**WHAT YOU SHOULD DO**
The answer should be an exact copy of the data.

┏━━

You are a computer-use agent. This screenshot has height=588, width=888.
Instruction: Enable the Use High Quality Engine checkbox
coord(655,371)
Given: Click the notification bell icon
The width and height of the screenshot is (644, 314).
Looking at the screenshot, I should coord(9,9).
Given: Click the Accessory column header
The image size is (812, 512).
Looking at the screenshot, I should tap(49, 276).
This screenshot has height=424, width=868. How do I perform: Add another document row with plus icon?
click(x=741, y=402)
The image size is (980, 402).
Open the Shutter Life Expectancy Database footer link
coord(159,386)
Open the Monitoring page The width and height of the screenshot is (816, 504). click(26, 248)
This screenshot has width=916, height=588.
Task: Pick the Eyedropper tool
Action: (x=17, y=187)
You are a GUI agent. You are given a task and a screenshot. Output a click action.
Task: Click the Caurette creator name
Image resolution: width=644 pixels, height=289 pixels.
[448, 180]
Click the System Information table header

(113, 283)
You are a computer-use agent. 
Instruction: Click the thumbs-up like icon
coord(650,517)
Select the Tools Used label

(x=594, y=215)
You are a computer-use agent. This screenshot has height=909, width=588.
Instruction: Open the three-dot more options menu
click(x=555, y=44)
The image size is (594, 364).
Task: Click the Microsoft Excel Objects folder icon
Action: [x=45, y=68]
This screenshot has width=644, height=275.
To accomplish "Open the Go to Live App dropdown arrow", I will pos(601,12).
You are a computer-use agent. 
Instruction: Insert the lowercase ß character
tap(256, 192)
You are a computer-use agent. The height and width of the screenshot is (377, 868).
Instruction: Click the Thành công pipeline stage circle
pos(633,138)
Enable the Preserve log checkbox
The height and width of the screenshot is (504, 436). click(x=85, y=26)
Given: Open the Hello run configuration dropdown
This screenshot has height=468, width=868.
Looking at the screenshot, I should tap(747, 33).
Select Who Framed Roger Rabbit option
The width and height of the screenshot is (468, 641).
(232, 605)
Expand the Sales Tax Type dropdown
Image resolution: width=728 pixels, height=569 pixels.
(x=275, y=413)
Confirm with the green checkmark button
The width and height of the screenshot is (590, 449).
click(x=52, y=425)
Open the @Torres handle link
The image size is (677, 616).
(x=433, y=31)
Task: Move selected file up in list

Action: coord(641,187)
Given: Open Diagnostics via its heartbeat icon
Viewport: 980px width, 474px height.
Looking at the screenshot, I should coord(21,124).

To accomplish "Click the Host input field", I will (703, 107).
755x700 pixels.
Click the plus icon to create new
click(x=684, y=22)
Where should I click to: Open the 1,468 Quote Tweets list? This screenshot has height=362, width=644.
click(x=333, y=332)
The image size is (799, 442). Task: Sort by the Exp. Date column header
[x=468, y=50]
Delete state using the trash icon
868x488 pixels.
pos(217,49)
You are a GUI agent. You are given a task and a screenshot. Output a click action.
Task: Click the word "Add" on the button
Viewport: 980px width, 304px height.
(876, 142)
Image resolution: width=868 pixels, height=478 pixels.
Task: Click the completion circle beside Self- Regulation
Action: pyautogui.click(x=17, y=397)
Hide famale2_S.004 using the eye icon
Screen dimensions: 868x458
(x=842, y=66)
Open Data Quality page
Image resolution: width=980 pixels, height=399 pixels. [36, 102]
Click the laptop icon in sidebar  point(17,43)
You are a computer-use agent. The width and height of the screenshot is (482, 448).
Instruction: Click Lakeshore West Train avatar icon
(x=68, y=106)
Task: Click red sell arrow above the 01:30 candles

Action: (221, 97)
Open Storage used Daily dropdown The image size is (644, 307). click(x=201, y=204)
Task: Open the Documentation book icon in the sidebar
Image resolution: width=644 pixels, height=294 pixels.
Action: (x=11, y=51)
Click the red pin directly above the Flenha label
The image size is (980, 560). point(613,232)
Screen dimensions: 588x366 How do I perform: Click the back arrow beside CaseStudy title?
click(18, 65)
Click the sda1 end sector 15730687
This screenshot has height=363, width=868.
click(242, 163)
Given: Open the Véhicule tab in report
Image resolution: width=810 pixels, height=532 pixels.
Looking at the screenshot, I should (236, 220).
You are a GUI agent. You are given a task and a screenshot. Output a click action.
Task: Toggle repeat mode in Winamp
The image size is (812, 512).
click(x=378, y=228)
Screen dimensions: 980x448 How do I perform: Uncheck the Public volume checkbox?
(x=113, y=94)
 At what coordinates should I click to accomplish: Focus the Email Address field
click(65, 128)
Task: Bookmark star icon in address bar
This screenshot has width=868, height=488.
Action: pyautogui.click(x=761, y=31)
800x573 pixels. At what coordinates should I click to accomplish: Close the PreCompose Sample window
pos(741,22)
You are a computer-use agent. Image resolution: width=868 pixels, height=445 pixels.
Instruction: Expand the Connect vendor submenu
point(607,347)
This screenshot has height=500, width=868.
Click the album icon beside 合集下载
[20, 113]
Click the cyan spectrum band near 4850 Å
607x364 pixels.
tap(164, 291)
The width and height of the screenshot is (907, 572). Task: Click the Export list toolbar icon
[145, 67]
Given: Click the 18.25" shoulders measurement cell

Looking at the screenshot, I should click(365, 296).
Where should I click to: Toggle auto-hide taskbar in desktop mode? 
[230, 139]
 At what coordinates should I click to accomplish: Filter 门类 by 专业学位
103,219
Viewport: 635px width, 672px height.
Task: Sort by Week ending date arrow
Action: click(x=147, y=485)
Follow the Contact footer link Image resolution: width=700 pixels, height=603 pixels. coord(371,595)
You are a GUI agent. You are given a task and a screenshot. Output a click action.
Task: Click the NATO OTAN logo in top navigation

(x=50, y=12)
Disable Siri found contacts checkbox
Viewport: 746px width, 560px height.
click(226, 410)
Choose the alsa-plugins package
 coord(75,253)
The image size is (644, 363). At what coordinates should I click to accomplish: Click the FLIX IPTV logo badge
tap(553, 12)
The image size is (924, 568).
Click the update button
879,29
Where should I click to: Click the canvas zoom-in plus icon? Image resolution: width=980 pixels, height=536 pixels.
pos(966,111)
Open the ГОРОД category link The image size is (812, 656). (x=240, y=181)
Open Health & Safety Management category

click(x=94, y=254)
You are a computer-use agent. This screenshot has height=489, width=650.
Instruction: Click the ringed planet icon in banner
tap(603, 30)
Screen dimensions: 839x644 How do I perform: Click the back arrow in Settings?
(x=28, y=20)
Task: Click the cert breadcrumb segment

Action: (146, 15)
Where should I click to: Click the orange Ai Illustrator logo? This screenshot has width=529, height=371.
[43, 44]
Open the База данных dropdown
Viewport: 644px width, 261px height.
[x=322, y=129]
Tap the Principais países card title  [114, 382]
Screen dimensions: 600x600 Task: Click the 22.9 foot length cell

┗━━

**ANSWER BELOW**
You are a computer-use agent. This screenshot has height=588, width=888.
Instruction: Enable the Use High Quality Engine checkbox
coord(655,371)
Given: Click the notification bell icon
The width and height of the screenshot is (644, 314).
Looking at the screenshot, I should coord(9,9).
Given: Click the Accessory column header
The image size is (812, 512).
Looking at the screenshot, I should tap(49, 276).
This screenshot has height=424, width=868. How do I perform: Add another document row with plus icon?
click(x=741, y=402)
The image size is (980, 402).
Open the Shutter Life Expectancy Database footer link
coord(159,386)
Open the Monitoring page The width and height of the screenshot is (816, 504). click(26, 248)
This screenshot has width=916, height=588.
Task: Pick the Eyedropper tool
Action: (x=17, y=187)
You are a GUI agent. You are given a task and a screenshot. Output a click action.
Task: Click the Caurette creator name
Image resolution: width=644 pixels, height=289 pixels.
[448, 180]
Click the System Information table header

(113, 283)
You are a computer-use agent. 
Instruction: Click the thumbs-up like icon
coord(650,517)
Select the Tools Used label

(x=594, y=215)
You are a computer-use agent. This screenshot has height=909, width=588.
Instruction: Open the three-dot more options menu
click(x=555, y=44)
The image size is (594, 364).
Task: Click the Microsoft Excel Objects folder icon
Action: [x=45, y=68]
This screenshot has width=644, height=275.
To accomplish "Open the Go to Live App dropdown arrow", I will pos(601,12).
You are a computer-use agent. 
Instruction: Insert the lowercase ß character
tap(256, 192)
You are a computer-use agent. The height and width of the screenshot is (377, 868).
Instruction: Click the Thành công pipeline stage circle
pos(633,138)
Enable the Preserve log checkbox
The height and width of the screenshot is (504, 436). click(x=85, y=26)
Given: Open the Hello run configuration dropdown
This screenshot has height=468, width=868.
Looking at the screenshot, I should tap(747, 33).
Select Who Framed Roger Rabbit option
The width and height of the screenshot is (468, 641).
(232, 605)
Expand the Sales Tax Type dropdown
Image resolution: width=728 pixels, height=569 pixels.
(x=275, y=413)
Confirm with the green checkmark button
The width and height of the screenshot is (590, 449).
click(x=52, y=425)
Open the @Torres handle link
The image size is (677, 616).
(x=433, y=31)
Task: Move selected file up in list

Action: coord(641,187)
Given: Open Diagnostics via its heartbeat icon
Viewport: 980px width, 474px height.
Looking at the screenshot, I should coord(21,124).

To accomplish "Click the Host input field", I will (703, 107).
755x700 pixels.
Click the plus icon to create new
click(x=684, y=22)
Where should I click to: Open the 1,468 Quote Tweets list? This screenshot has height=362, width=644.
click(x=333, y=332)
The image size is (799, 442). Task: Sort by the Exp. Date column header
[x=468, y=50]
Delete state using the trash icon
868x488 pixels.
pos(217,49)
You are a GUI agent. You are given a task and a screenshot. Output a click action.
Task: Click the word "Add" on the button
Viewport: 980px width, 304px height.
(876, 142)
Image resolution: width=868 pixels, height=478 pixels.
Task: Click the completion circle beside Self- Regulation
Action: pyautogui.click(x=17, y=397)
Hide famale2_S.004 using the eye icon
Screen dimensions: 868x458
(x=842, y=66)
Open Data Quality page
Image resolution: width=980 pixels, height=399 pixels. [36, 102]
Click the laptop icon in sidebar  point(17,43)
You are a computer-use agent. The width and height of the screenshot is (482, 448).
Instruction: Click Lakeshore West Train avatar icon
(x=68, y=106)
Task: Click red sell arrow above the 01:30 candles

Action: (221, 97)
Open Storage used Daily dropdown The image size is (644, 307). click(x=201, y=204)
Task: Open the Documentation book icon in the sidebar
Image resolution: width=644 pixels, height=294 pixels.
Action: (x=11, y=51)
Click the red pin directly above the Flenha label
The image size is (980, 560). point(613,232)
Screen dimensions: 588x366 How do I perform: Click the back arrow beside CaseStudy title?
click(18, 65)
Click the sda1 end sector 15730687
This screenshot has height=363, width=868.
click(242, 163)
Given: Open the Véhicule tab in report
Image resolution: width=810 pixels, height=532 pixels.
Looking at the screenshot, I should (236, 220).
You are a GUI agent. You are given a task and a screenshot. Output a click action.
Task: Toggle repeat mode in Winamp
The image size is (812, 512).
click(x=378, y=228)
Screen dimensions: 980x448 How do I perform: Uncheck the Public volume checkbox?
(x=113, y=94)
 At what coordinates should I click to accomplish: Focus the Email Address field
click(65, 128)
Task: Bookmark star icon in address bar
This screenshot has width=868, height=488.
Action: pyautogui.click(x=761, y=31)
800x573 pixels. At what coordinates should I click to accomplish: Close the PreCompose Sample window
pos(741,22)
You are a computer-use agent. Image resolution: width=868 pixels, height=445 pixels.
Instruction: Expand the Connect vendor submenu
point(607,347)
This screenshot has height=500, width=868.
Click the album icon beside 合集下载
[20, 113]
Click the cyan spectrum band near 4850 Å
607x364 pixels.
tap(164, 291)
The width and height of the screenshot is (907, 572). Task: Click the Export list toolbar icon
[145, 67]
Given: Click the 18.25" shoulders measurement cell

Looking at the screenshot, I should click(365, 296).
Where should I click to: Toggle auto-hide taskbar in desktop mode? 
[230, 139]
 At what coordinates should I click to accomplish: Filter 门类 by 专业学位
103,219
Viewport: 635px width, 672px height.
Task: Sort by Week ending date arrow
Action: click(x=147, y=485)
Follow the Contact footer link Image resolution: width=700 pixels, height=603 pixels. coord(371,595)
You are a GUI agent. You are given a task and a screenshot. Output a click action.
Task: Click the NATO OTAN logo in top navigation

(x=50, y=12)
Disable Siri found contacts checkbox
Viewport: 746px width, 560px height.
click(226, 410)
Choose the alsa-plugins package
 coord(75,253)
The image size is (644, 363). At what coordinates should I click to accomplish: Click the FLIX IPTV logo badge
tap(553, 12)
The image size is (924, 568).
Click the update button
879,29
Where should I click to: Click the canvas zoom-in plus icon? Image resolution: width=980 pixels, height=536 pixels.
pos(966,111)
Open the ГОРОД category link The image size is (812, 656). (x=240, y=181)
Open Health & Safety Management category

click(x=94, y=254)
You are a computer-use agent. This screenshot has height=489, width=650.
Instruction: Click the ringed planet icon in banner
tap(603, 30)
Screen dimensions: 839x644 How do I perform: Click the back arrow in Settings?
(x=28, y=20)
Task: Click the cert breadcrumb segment

Action: (146, 15)
Where should I click to: Click the orange Ai Illustrator logo? This screenshot has width=529, height=371.
[43, 44]
Open the База данных dropdown
Viewport: 644px width, 261px height.
[x=322, y=129]
Tap the Principais países card title  [114, 382]
Screen dimensions: 600x600 Task: Click the 22.9 foot length cell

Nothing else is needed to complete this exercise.